Work required:
Look through the data and write out every line with the word "will" in it.

Dataset entries:
=-=-=

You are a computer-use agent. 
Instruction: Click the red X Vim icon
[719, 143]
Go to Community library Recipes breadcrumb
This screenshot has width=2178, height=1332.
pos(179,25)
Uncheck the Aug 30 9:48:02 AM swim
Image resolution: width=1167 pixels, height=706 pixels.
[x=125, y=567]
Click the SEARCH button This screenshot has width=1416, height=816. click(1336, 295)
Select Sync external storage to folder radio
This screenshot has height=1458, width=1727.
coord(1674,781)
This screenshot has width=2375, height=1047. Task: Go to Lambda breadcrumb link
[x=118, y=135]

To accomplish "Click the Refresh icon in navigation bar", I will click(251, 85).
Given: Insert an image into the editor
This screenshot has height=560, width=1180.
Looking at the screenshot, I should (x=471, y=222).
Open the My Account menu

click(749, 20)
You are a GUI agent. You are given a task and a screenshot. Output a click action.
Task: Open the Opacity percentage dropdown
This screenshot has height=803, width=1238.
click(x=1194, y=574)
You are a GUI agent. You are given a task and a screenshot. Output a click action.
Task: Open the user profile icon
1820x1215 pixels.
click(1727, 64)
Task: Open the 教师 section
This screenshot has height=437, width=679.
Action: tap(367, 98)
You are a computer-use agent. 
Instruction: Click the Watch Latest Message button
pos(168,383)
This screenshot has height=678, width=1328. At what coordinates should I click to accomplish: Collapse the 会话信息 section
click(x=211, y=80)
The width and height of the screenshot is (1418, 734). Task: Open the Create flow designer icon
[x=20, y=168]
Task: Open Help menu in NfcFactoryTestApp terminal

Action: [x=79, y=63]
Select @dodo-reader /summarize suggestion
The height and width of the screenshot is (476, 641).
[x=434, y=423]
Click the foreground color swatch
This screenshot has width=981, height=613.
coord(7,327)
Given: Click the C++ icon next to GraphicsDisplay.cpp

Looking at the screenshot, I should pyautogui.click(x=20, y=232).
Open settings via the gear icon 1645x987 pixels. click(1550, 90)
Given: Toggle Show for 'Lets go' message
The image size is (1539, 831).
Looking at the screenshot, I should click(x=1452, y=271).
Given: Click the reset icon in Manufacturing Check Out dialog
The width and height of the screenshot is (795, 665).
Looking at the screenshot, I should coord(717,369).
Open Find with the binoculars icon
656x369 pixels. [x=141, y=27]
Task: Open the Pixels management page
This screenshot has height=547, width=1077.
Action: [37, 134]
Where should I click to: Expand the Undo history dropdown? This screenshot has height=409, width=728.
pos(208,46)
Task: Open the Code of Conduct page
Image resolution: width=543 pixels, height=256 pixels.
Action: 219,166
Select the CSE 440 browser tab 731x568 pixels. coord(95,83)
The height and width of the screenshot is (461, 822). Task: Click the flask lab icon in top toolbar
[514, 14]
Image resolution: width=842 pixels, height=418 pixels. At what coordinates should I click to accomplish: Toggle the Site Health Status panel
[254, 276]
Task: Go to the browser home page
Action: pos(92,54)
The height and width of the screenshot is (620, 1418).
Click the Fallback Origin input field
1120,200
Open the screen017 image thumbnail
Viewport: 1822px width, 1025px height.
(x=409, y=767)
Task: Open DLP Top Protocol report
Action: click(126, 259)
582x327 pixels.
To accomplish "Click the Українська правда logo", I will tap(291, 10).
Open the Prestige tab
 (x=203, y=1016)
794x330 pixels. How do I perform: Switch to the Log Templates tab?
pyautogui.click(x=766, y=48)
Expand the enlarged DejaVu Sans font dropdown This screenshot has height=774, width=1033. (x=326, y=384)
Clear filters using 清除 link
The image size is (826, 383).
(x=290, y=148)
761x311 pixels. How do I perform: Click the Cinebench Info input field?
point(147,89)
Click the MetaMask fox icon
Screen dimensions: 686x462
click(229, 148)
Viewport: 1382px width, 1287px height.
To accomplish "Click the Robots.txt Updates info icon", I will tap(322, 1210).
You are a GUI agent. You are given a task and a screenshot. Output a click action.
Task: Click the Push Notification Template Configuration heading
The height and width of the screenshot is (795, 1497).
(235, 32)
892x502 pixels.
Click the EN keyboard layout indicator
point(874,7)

=-=-=

Result below:
To accomplish "Click the Refresh icon in navigation bar", I will click(251, 85).
To accomplish "Click the Українська правда logo", I will tap(291, 10).
To accomplish "Click the Robots.txt Updates info icon", I will tap(322, 1210).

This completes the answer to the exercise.